Global Mackerel routes frozen Spanish mackerel from both India and Sri Lanka into Middle Eastern redistribution hubs, Southeast Asian processing centres and Australian east-coast ports where kingfish nomenclature is everyday trade language. If your category team is building a mixed-Scomberomorus assortment, start from the all frozen mackerel and kingfish products index, then narrow to the exact Latin name on the health certificate before you fix distributor margin.

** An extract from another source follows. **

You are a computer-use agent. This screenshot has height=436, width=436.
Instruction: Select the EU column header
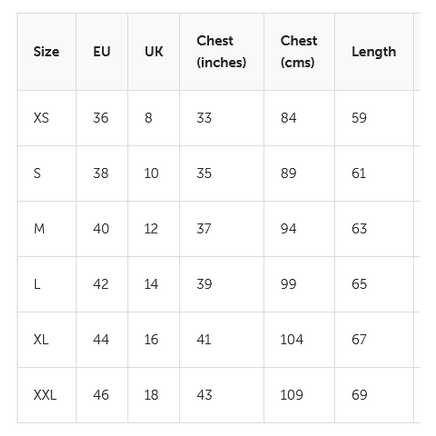(x=102, y=52)
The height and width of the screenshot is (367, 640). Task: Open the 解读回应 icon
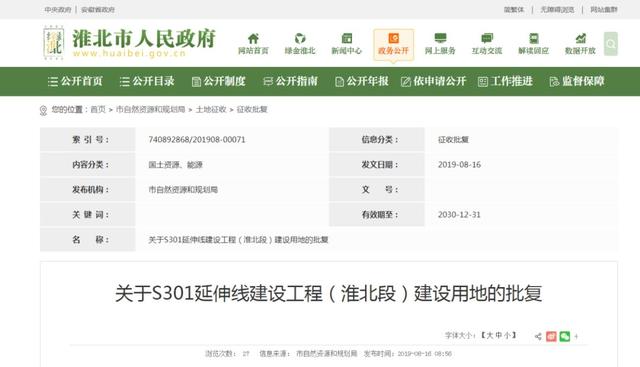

Procurement for Scomberomorus commerson sits at the intersection of Indian Ocean coastal fisheries, Japanese and Korean quality specifications, and GCC retail grading norms. Buyers planning vessel programmes or multi-origin tenders should map cold-chain handoffs against the same documentary checklist you use for other Scombridae — but always with the kingfish name collision and the steak-line histamine addendum in mind.

Frequently Asked Questions — Frozen Spanish Mackerel (Scomberomorus commerson)

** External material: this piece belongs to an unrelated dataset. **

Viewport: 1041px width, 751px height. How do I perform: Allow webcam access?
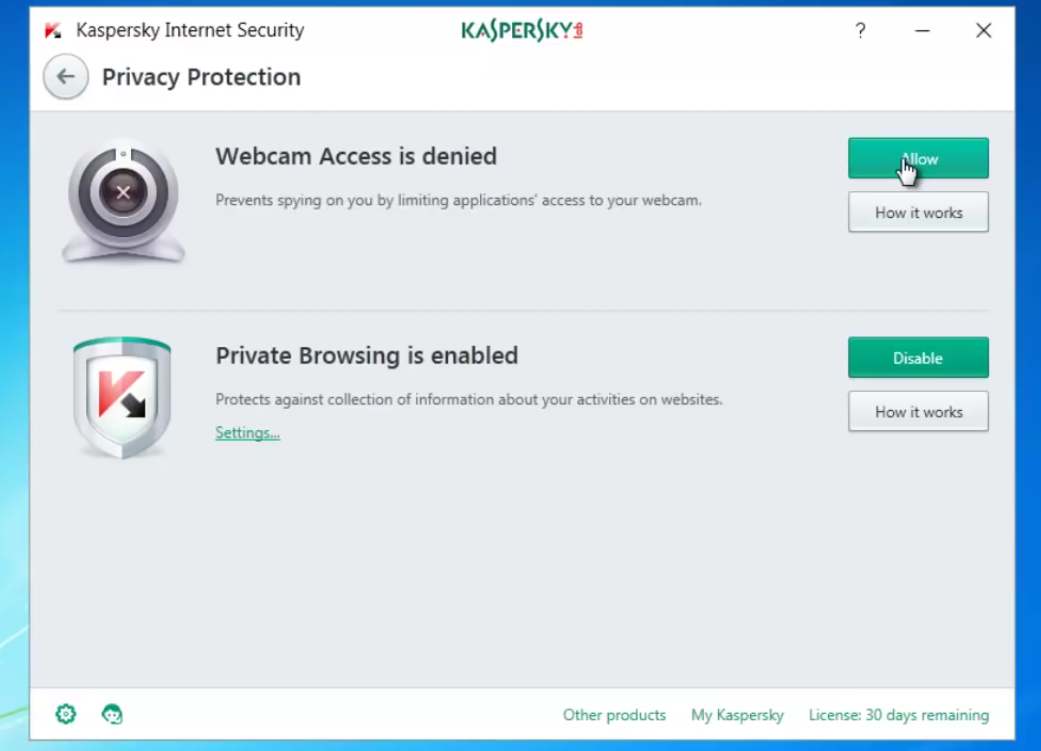click(918, 159)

What is the difference between frozen Spanish mackerel (Scomberomorus commerson) and frozen Atlantic or Pacific mackerel?
Scomberomorus commerson belongs to the genus Scomberomorus — separate from Scomber. Commercially, frozen Spanish mackerel has white, firm, low-fat flesh (2–6%) versus dark, oily Scomber flesh (8–30% depending on condition). It is caught individually by line or net methods suited to dispersed predators, not purse seine. Its dominant retail format is IQF steaks for South Asian and Middle Eastern kitchens — a cut programme Atlantic or Pacific mackerel rarely runs at export scale.
Why does frozen Spanish mackerel have two different HS codes?
Whole round or H&G frozen Spanish mackerel stays in HS 0303.54 with other frozen Scombridae. Portion-cut frozen Spanish mackerel steaks are separated products classified in HS 0304.89. Mixed containers need separate line items, duties and inspection references; your broker should file each heading independently to avoid post-entry rework.
Why is Sri Lankan frozen Spanish mackerel considered higher quality than Indian origin?
Sri Lankan production is dominated by short hook-and-line day trips with rapid icing. Indian landings mix longer gillnet trips with line-caught fish, increasing freshness variance. Line-caught thora typically shows lower histamine potential, cleaner white fillet faces after thaw, and fewer net-mark defects — attributes premium Japanese and GCC buyers pay for when the tender allows origin splitting.
What histamine controls are required for frozen Spanish mackerel steaks?
Treat Scomberomorus commerson steaks as high-risk Scombridae portions: enforce ≤4°C cutting rooms, ≤90 minutes cut-to-core −18°C for 2–4cm steaks, lot-level HPLC histamine COAs before shipment release, and IQF glaze on each steak. Quote EU (200mg/kg) or US FDA action level (50mg/kg) explicitly in the PO so the laboratory report matches the destination rule set.